Reproduce the whole listing that follows, character for character, and drop the images.

= Beginning of Section =

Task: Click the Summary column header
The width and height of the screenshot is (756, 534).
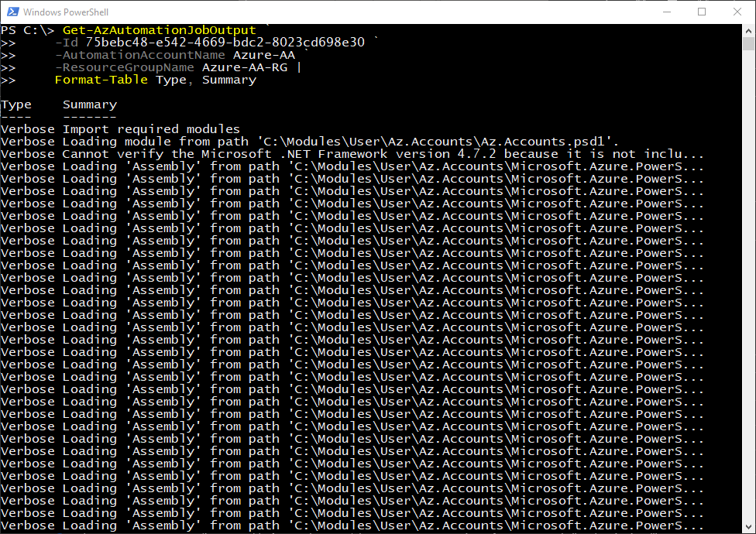Action: [90, 104]
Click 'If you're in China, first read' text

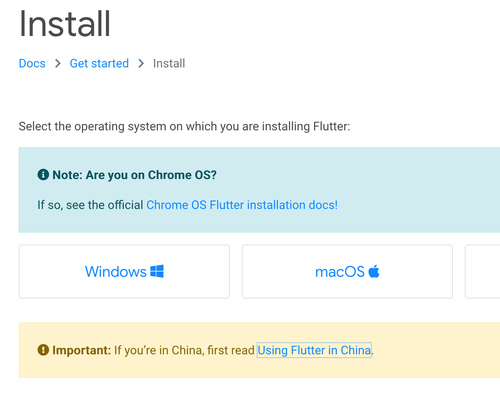184,350
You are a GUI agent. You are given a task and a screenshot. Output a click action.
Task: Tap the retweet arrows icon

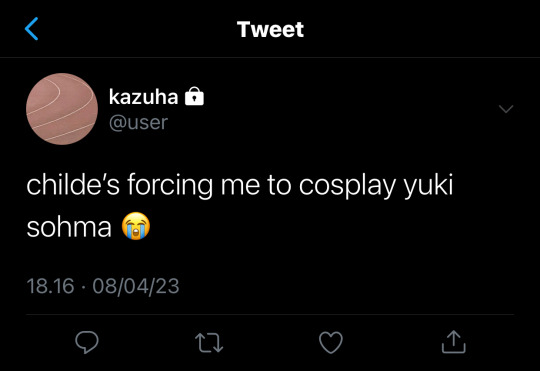(209, 342)
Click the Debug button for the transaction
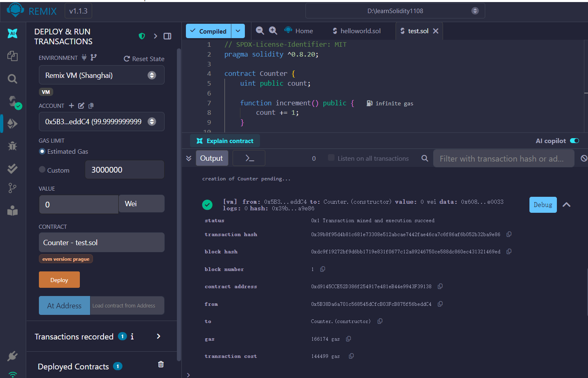This screenshot has width=588, height=378. (543, 205)
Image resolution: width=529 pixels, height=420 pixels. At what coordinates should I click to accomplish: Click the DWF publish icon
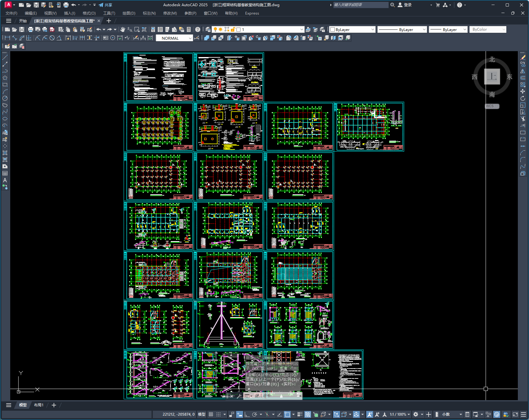click(52, 29)
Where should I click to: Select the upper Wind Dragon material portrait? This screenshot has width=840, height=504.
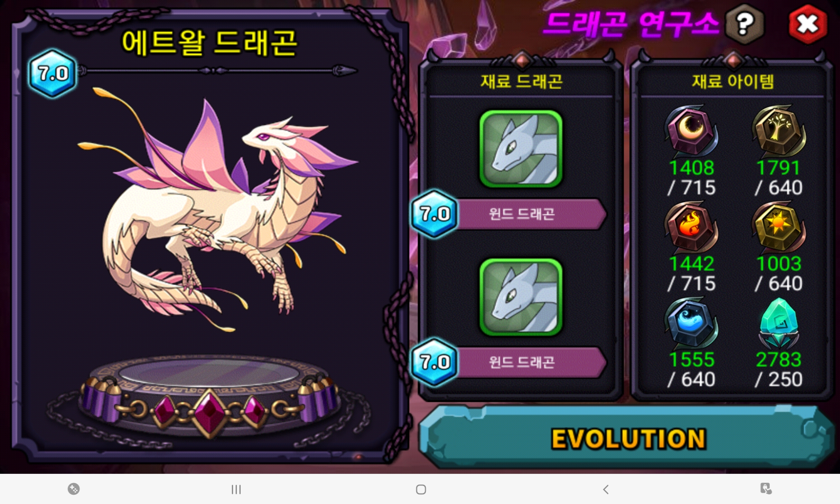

= End of Section =

## Output for this task
Task: Click the Summary column header
The width and height of the screenshot is (756, 534).
Action: [90, 104]
Click 'If you're in China, first read' text

184,350
You are a GUI agent. You are given a task and a screenshot. Output a click action.
Task: Tap the retweet arrows icon

(209, 342)
Click the Debug button for the transaction
This screenshot has width=588, height=378. (543, 205)
Image resolution: width=529 pixels, height=420 pixels. At what coordinates should I click to accomplish: Click the DWF publish icon
click(52, 29)
Where should I click to: Select the upper Wind Dragon material portrait? This screenshot has width=840, height=504.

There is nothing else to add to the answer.